Your objective:
The line with "Screen dimensions: 367x251" marks the start; please set it down along with all later lines through the end of the material, exactly, leaving out pictures.

┌──

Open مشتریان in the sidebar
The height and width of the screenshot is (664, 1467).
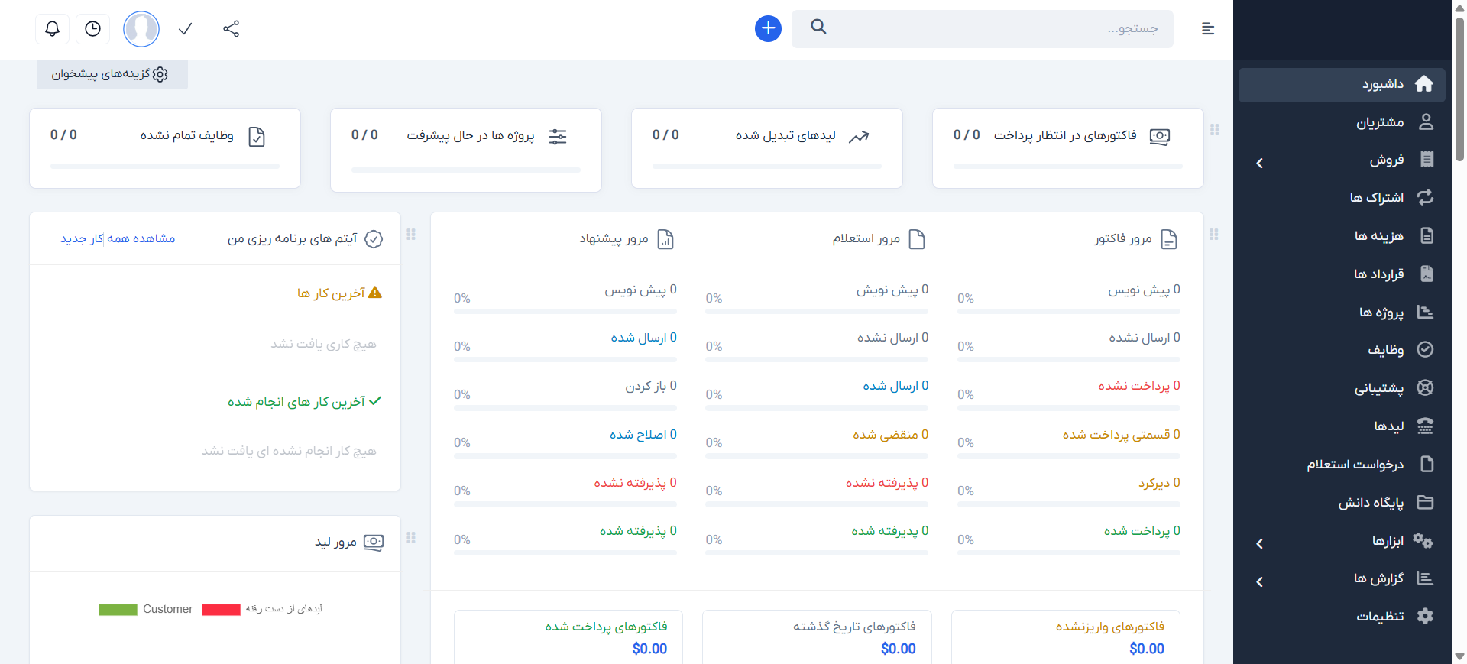(x=1379, y=122)
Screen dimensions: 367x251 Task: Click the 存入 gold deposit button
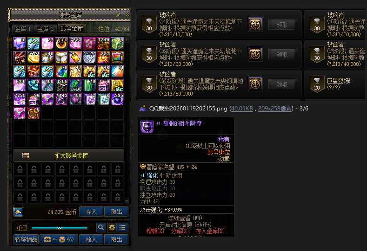pos(91,212)
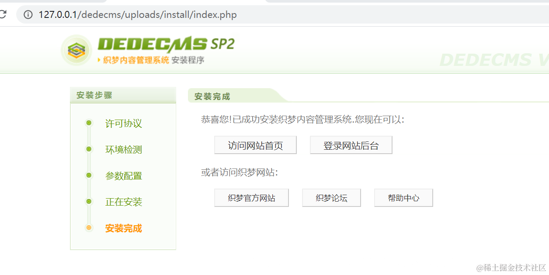Open the 织梦官方网站 button
The height and width of the screenshot is (275, 549).
pyautogui.click(x=251, y=198)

└──

Answer:
Screen dimensions: 367x251 Task: Click the 存入 gold deposit button
pos(91,212)
Open the 织梦官方网站 button
The height and width of the screenshot is (275, 549).
pyautogui.click(x=251, y=198)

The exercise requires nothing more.